Data items:
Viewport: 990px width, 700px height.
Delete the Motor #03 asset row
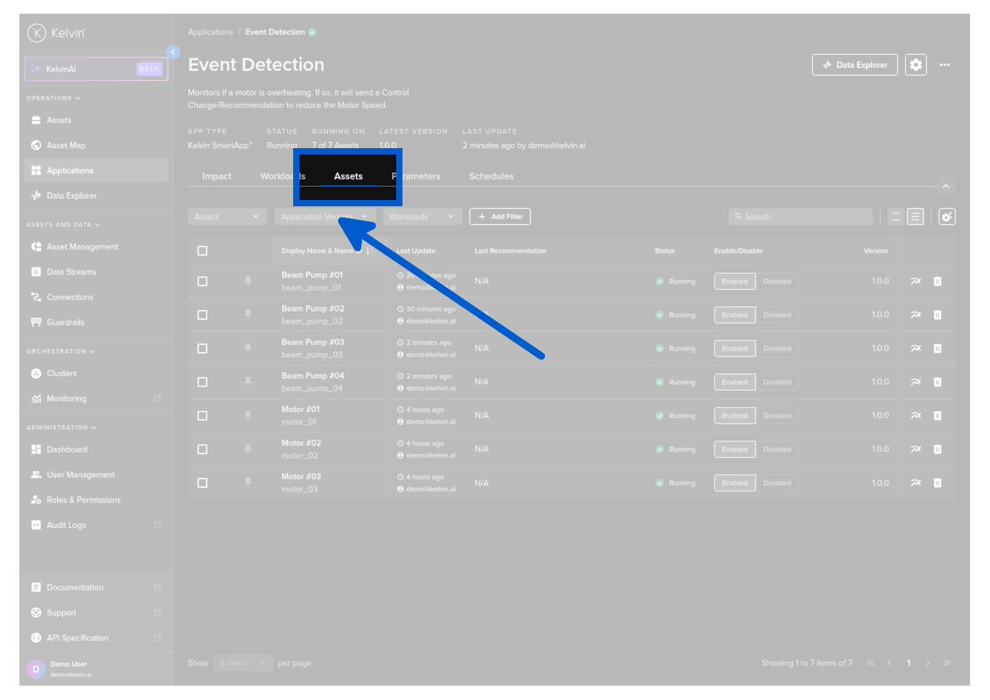click(x=937, y=483)
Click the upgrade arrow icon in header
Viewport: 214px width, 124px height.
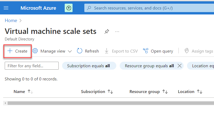pyautogui.click(x=69, y=8)
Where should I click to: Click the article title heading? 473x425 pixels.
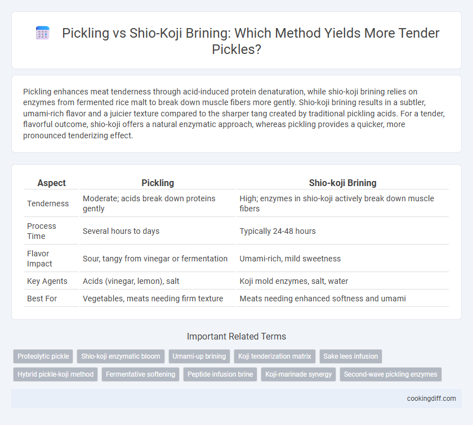pyautogui.click(x=251, y=41)
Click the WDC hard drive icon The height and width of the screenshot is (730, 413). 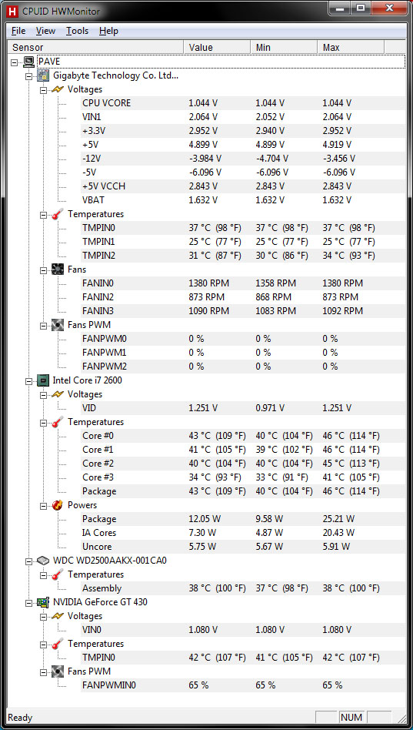click(43, 561)
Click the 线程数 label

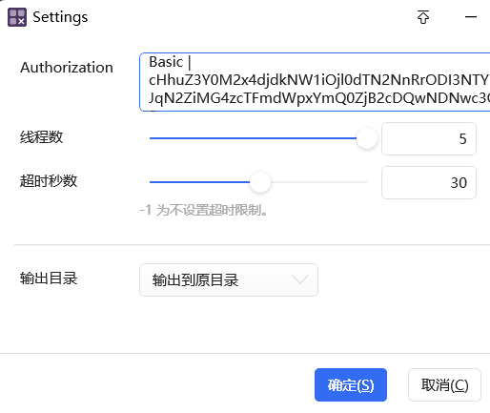(42, 137)
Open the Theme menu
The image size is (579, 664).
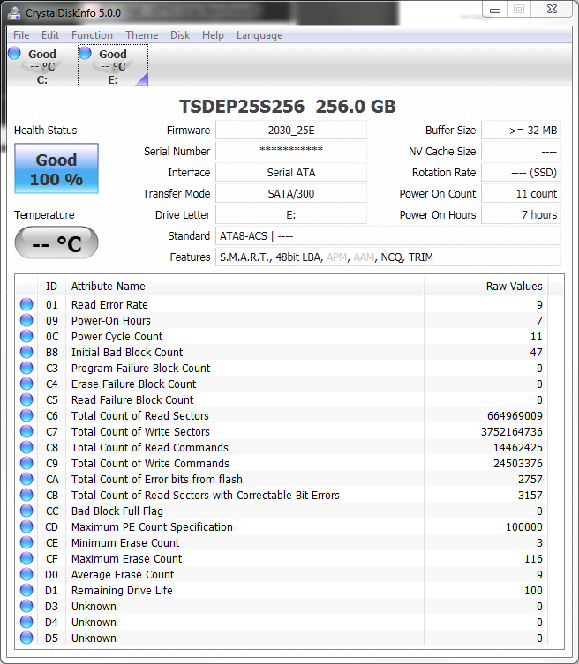click(141, 35)
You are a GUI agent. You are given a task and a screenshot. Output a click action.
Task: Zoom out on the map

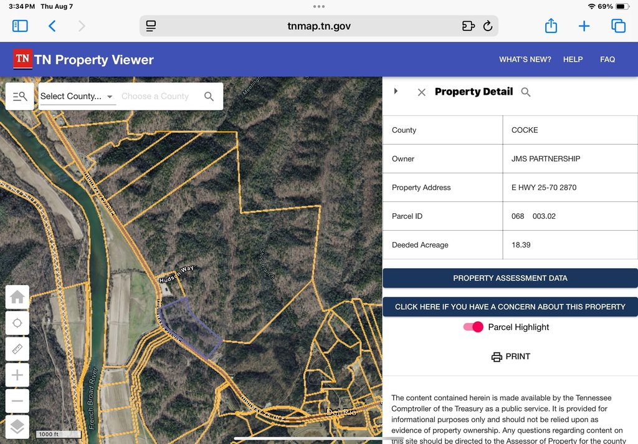[x=17, y=401]
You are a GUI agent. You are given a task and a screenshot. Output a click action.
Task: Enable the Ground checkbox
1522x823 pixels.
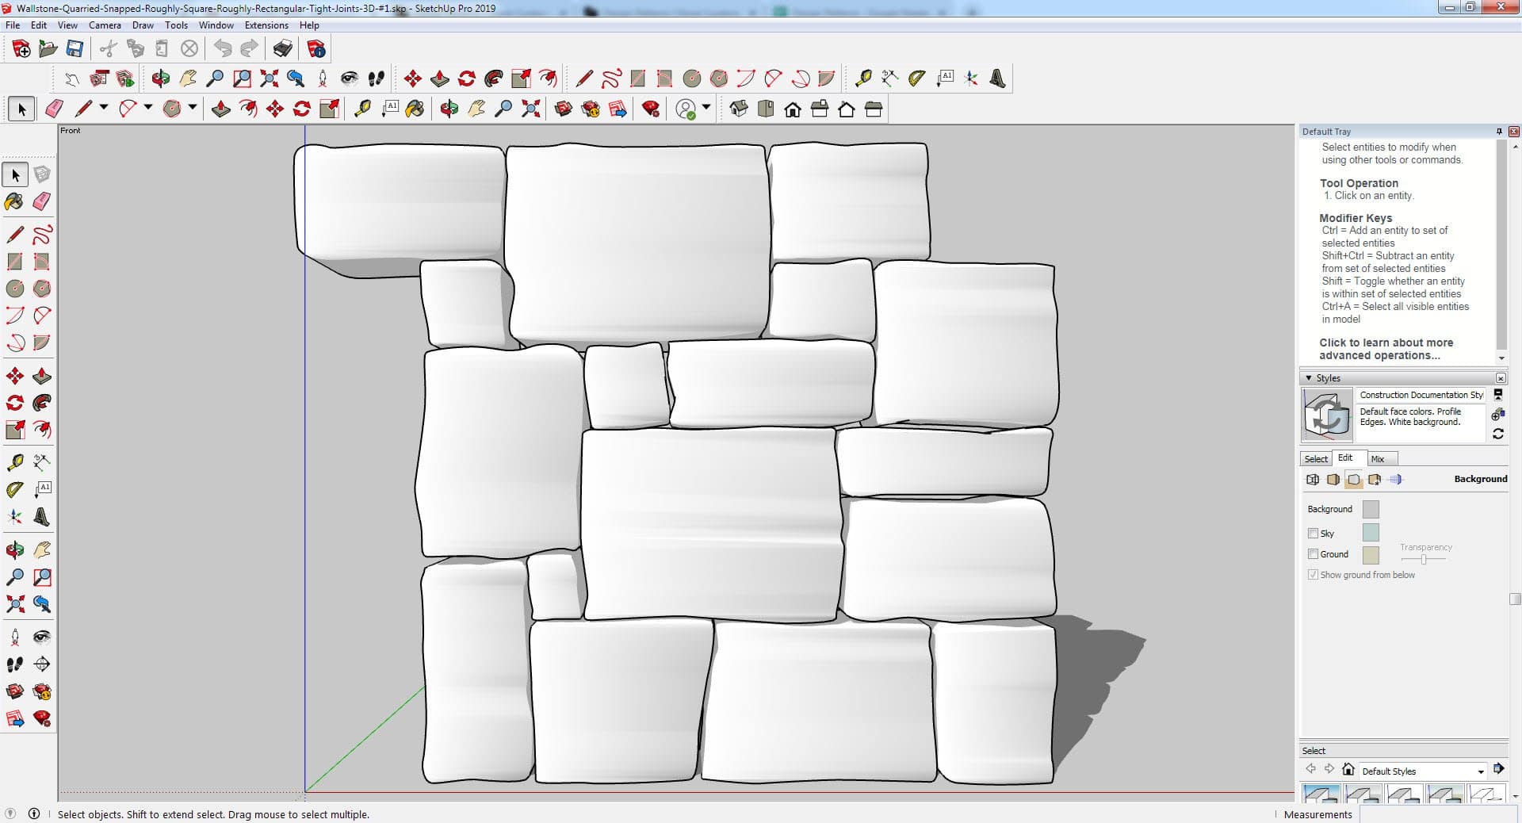1313,554
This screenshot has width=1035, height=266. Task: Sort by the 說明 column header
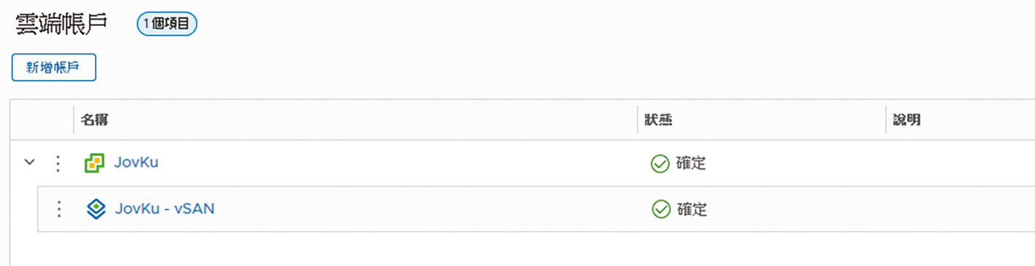tap(906, 119)
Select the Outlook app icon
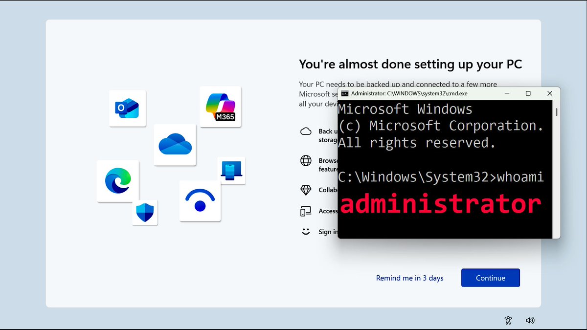Image resolution: width=587 pixels, height=330 pixels. point(127,108)
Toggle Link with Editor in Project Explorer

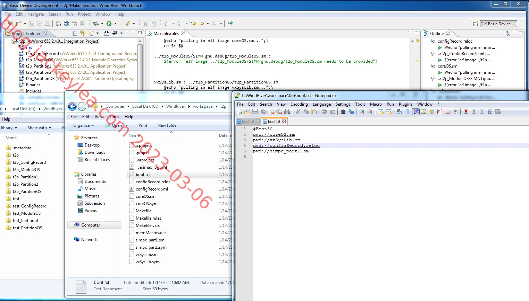click(x=83, y=33)
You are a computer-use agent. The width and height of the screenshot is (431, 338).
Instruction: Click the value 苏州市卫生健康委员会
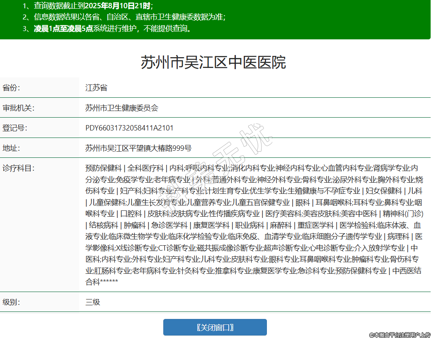(122, 108)
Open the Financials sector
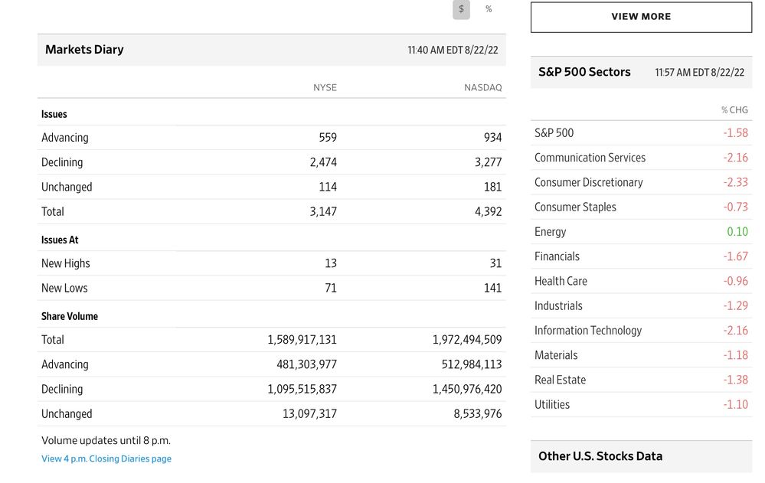Screen dimensions: 765x483 [557, 256]
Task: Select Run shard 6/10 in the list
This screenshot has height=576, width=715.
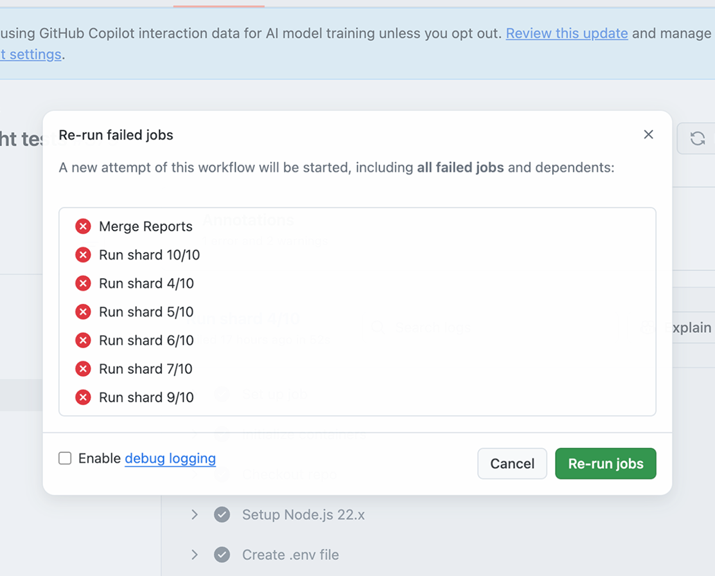Action: (x=146, y=341)
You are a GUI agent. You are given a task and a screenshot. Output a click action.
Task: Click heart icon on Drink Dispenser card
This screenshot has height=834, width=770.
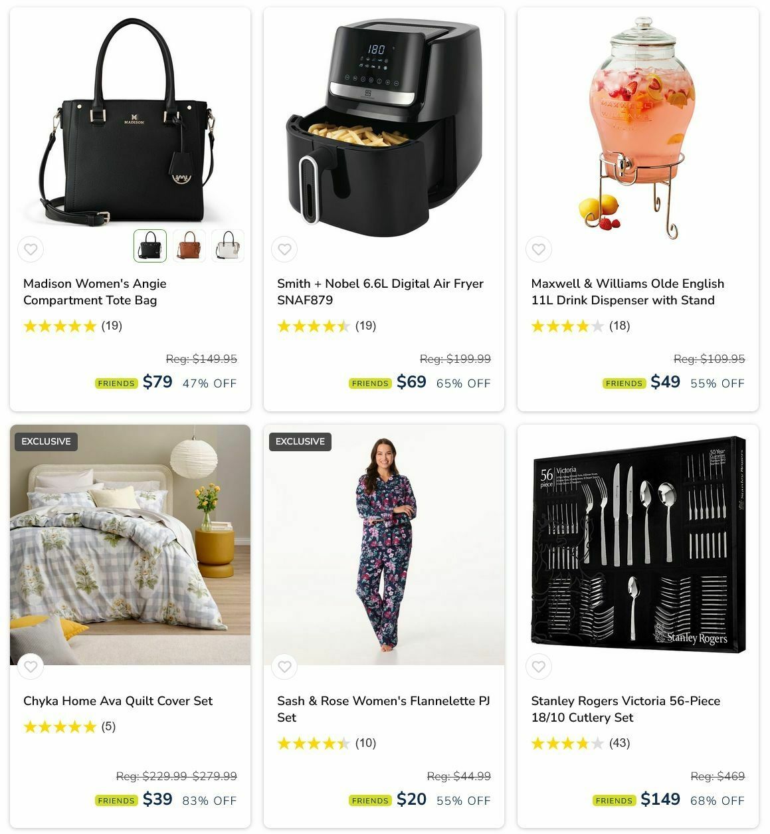539,250
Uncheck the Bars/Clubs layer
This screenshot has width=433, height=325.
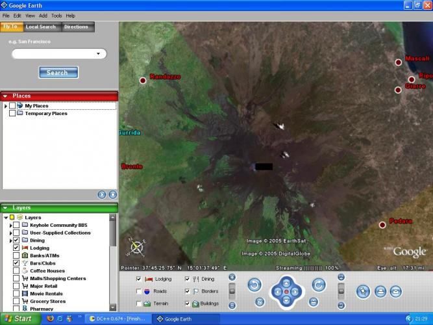(16, 263)
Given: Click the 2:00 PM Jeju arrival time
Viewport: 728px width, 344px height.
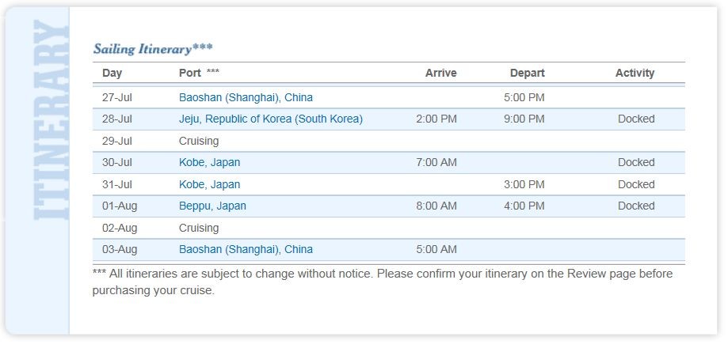Looking at the screenshot, I should pyautogui.click(x=436, y=119).
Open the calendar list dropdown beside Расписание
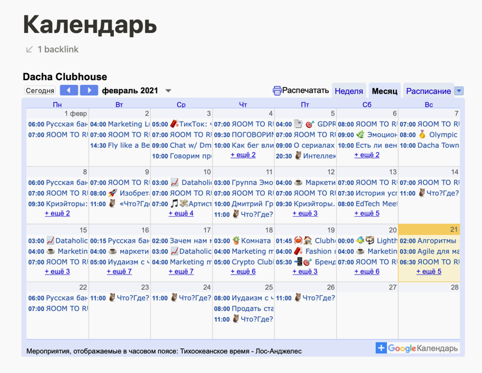The image size is (482, 373). tap(459, 91)
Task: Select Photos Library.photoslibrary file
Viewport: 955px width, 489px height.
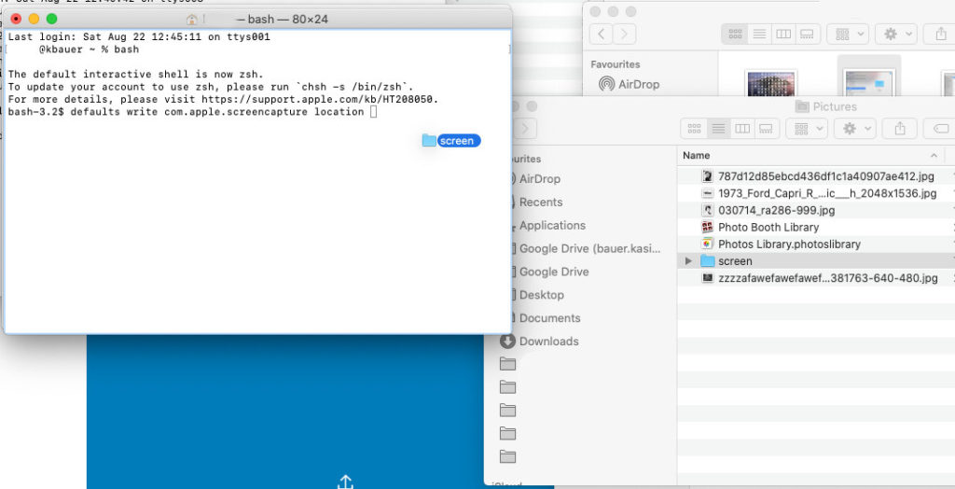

■ Task requirements: Your reply should hold only the lines from the one that contains "Task: Click heart" through the last line of the records above, exact and complete, and no pictures.

■ Task solution:
Task: Click heart icon on Drink Dispenser card
This screenshot has height=834, width=770.
539,250
Uncheck the Bars/Clubs layer
This screenshot has width=433, height=325.
(16, 263)
Given: Click the 2:00 PM Jeju arrival time
Viewport: 728px width, 344px height.
Looking at the screenshot, I should pyautogui.click(x=436, y=119).
Open the calendar list dropdown beside Расписание
The image size is (482, 373). tap(459, 91)
Task: Select Photos Library.photoslibrary file
Viewport: 955px width, 489px height.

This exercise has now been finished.